Smart Phones

iPhone 12 could fix the most annoying thing about Apple’s phones

Quick, what’s the most annoying thing about smartphones? Sure, there are many answers to that broad question, but my vote goes to that moment when you’re using your phone in bed, lying on your side, and the screen orientation flips even though you don’t want it to.

Thankfully, a new Apple patent unearthed by AppleInsider and subsequently reported by MacRumors suggests Cupertino may have a solution in store for iPhone users. But this patent is so obviously clever and attainable with existing hardware that you’d have to imagine Apple could implement it in iOS tomorrow if it wanted to, well before the iPhone 12 launches.

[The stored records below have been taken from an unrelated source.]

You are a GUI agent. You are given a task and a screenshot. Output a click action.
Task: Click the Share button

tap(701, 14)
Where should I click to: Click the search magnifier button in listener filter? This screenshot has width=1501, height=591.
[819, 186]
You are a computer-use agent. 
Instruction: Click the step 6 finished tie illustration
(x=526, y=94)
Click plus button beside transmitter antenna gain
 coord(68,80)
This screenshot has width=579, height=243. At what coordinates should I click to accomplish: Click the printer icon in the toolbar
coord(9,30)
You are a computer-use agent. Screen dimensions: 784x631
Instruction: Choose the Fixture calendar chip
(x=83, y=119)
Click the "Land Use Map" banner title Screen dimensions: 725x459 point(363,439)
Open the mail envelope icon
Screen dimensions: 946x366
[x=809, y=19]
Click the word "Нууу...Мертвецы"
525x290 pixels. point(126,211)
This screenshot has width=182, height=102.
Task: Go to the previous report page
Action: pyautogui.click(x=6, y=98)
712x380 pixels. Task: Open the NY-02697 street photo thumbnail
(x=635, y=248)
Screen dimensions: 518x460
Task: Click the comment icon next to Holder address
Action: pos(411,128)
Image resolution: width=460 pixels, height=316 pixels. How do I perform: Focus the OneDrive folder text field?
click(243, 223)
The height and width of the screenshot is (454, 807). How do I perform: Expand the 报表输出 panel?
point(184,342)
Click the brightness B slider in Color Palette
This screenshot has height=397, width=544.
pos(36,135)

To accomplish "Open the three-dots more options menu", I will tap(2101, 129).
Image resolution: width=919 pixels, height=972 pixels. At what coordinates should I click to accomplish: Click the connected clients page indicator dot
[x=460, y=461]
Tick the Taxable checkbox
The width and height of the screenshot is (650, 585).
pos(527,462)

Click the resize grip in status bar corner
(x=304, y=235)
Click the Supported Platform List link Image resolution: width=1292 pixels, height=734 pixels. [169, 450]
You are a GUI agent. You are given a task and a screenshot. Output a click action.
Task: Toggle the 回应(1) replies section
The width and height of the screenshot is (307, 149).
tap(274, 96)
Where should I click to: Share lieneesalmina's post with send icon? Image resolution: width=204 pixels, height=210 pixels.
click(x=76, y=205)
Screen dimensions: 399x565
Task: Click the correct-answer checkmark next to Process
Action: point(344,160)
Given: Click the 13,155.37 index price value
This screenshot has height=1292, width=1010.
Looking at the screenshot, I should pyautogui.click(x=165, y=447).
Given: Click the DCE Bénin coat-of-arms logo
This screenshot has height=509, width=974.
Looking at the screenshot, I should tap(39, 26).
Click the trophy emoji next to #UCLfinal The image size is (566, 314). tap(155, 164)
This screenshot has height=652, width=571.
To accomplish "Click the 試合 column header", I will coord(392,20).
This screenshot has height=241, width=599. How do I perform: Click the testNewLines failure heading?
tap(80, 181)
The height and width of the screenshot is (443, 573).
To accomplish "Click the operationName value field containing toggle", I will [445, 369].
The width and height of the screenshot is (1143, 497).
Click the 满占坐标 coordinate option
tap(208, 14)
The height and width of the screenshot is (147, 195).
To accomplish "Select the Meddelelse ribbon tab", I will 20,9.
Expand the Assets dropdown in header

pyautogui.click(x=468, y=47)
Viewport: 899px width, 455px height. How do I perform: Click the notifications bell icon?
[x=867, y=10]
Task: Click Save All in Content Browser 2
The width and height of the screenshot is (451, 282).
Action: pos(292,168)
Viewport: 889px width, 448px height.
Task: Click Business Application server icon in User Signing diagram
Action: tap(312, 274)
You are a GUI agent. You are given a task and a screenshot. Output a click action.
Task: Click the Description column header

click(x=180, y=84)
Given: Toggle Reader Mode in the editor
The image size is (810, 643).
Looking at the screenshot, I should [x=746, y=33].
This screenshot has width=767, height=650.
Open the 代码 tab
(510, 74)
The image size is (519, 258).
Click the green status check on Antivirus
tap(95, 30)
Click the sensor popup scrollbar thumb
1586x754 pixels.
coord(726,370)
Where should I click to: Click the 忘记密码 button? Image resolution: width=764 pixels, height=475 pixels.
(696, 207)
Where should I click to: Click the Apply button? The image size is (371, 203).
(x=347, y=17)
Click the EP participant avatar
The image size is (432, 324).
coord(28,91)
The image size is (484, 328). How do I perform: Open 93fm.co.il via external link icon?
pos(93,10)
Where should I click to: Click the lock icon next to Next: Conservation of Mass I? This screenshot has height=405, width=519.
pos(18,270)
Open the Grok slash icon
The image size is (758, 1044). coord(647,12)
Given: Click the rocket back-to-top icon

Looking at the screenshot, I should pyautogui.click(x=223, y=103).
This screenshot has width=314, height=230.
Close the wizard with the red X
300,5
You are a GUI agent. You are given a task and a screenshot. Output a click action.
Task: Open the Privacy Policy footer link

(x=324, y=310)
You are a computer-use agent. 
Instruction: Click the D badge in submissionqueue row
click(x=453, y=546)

The patent explores using Face ID to determine the position of a user’s face relative to the phone — so that even if they’re interacting with their handset while it’s lying flat on a table, or perhaps being held on its side or up above the individual’s head, the device knows exactly which direction the screen should be oriented in.

This would be a massive innovation beyond the existing system for determining screen orientation, which relies solely upon readings from a device’s accelerometer.

As anyone who uses a smartphone knows, though, accelerometers alone aren’t sufficient. Users can get around those frustrations by locking the device’s orientation to portrait mode in Control Center, though toggling that on and off is a bit of a nuisance just for those brief moments when you’re not holding your phone normally.

Android 9 Pie actually introduced a decent solution to this issue — a small orientation flip button that pops up in the corner of the display when auto-rotation is turned off, but you still want to use the device in landscape mode. Still, with sophisticated facial recognition as readily available as it is today, we should have a better solution to this dilemma than a simple button.

In fact, I’m curious why Apple hasn’t added the feature already. Every new iPhone dating back to the iPhone X already has a TrueDepth camera. What’s more, the device wouldn’t even need to collect the same detail and degree of information as it does when conducting facial authentication — it would only need a rough view of the user’s eyes.

Here’s hoping Apple gets moving on this patent so it can appear in a forthcoming version of iOS, possibly even before iOS 14 launches in the fall. Normally, we recommend readers always take ruminations surrounding patents with a pillar of salt — but again, this one is so dead simple, we can’t imagine it’s that far off in the distance.